Но зато Ростиславов сын был моложе на десять лет. А по толщине рук и шеи мог соперничать со своим противником. Только рост был намного меньше да и ноги тоньше, не такие тумбы.

Заходящее солнце красным пятнышком промелькнуло на лезвиях их ножей. Медленно, пригнувшись, оба воина обошли место схватки по часовой, а затем и против часовой стрелки. Тяжело дышали от напряжения. Сплёвывали наземь. Ни один из них не решался нанести удар первым.

С севера площадку окружали берладники, с юга - половцы. Те и другие подбадривали дерущихся:

- Ну, Якуне, давай! Врежь князьку! Отомсти за простой народ!

- Вай, Иване, почему уходишь? Нападай скорей! Покажи, как волки задирают ослов! - И свистели в два пальца.

Всё же атаману разбойников изменила выдержка: с воплем «Зарублю!» он шагнул вперёд и размашистым жестом полоснул соперника по груди. Нож рассёк полотно рубахи и слегка задел тело: из царапины выступила кровь.

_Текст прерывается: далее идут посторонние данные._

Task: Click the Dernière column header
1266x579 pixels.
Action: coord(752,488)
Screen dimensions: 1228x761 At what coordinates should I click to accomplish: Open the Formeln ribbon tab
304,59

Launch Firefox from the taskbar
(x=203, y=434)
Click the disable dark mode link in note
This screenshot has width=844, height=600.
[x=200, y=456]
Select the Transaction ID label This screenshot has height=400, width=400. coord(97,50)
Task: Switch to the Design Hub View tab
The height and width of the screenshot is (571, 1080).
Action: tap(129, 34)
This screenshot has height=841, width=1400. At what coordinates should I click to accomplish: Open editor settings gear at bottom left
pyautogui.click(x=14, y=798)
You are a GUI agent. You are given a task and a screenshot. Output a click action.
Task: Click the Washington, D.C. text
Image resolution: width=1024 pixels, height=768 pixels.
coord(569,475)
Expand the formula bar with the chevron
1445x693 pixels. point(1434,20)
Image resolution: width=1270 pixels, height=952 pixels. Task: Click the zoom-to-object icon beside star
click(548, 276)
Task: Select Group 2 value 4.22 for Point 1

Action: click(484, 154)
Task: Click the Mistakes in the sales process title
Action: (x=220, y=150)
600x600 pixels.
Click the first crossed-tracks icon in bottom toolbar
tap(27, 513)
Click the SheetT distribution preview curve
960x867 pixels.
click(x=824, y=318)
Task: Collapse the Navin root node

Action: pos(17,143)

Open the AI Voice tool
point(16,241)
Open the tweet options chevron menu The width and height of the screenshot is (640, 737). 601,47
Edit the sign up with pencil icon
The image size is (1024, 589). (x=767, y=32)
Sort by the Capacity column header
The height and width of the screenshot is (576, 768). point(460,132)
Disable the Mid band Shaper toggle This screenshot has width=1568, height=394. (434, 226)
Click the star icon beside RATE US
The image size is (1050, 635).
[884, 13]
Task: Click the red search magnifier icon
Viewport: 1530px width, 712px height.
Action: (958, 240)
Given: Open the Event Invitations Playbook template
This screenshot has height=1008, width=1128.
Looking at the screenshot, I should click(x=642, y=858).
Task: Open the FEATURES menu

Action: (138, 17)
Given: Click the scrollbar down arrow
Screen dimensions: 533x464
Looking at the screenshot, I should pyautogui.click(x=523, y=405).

- Так! Ага! - обрадовались берладники. - Повтори! Ещё!

Тот не замедлил повторить, и другая царапина оказалась на левом плече Ивана, обагрив распоротую рубаху. Половцы слегка приуныли, а когда неудачливый жених Тулчи получил третью рану - самую глубокую, поперёк брюшины, поняли, что дело проиграно.

Судя по всему, четвёртый удар должен был решить дело. Но Якун промахнулся, чуточку промазал и, вспоров воздух вместо живота неприятеля, даже потерял равновесие. Истекая кровью, молодой человек пригнулся и, вложив уходящие силы в рукоятку ножа, что есть мочи вогнал его в подреберье похитителя. И упал на колени, утирая сукровицу.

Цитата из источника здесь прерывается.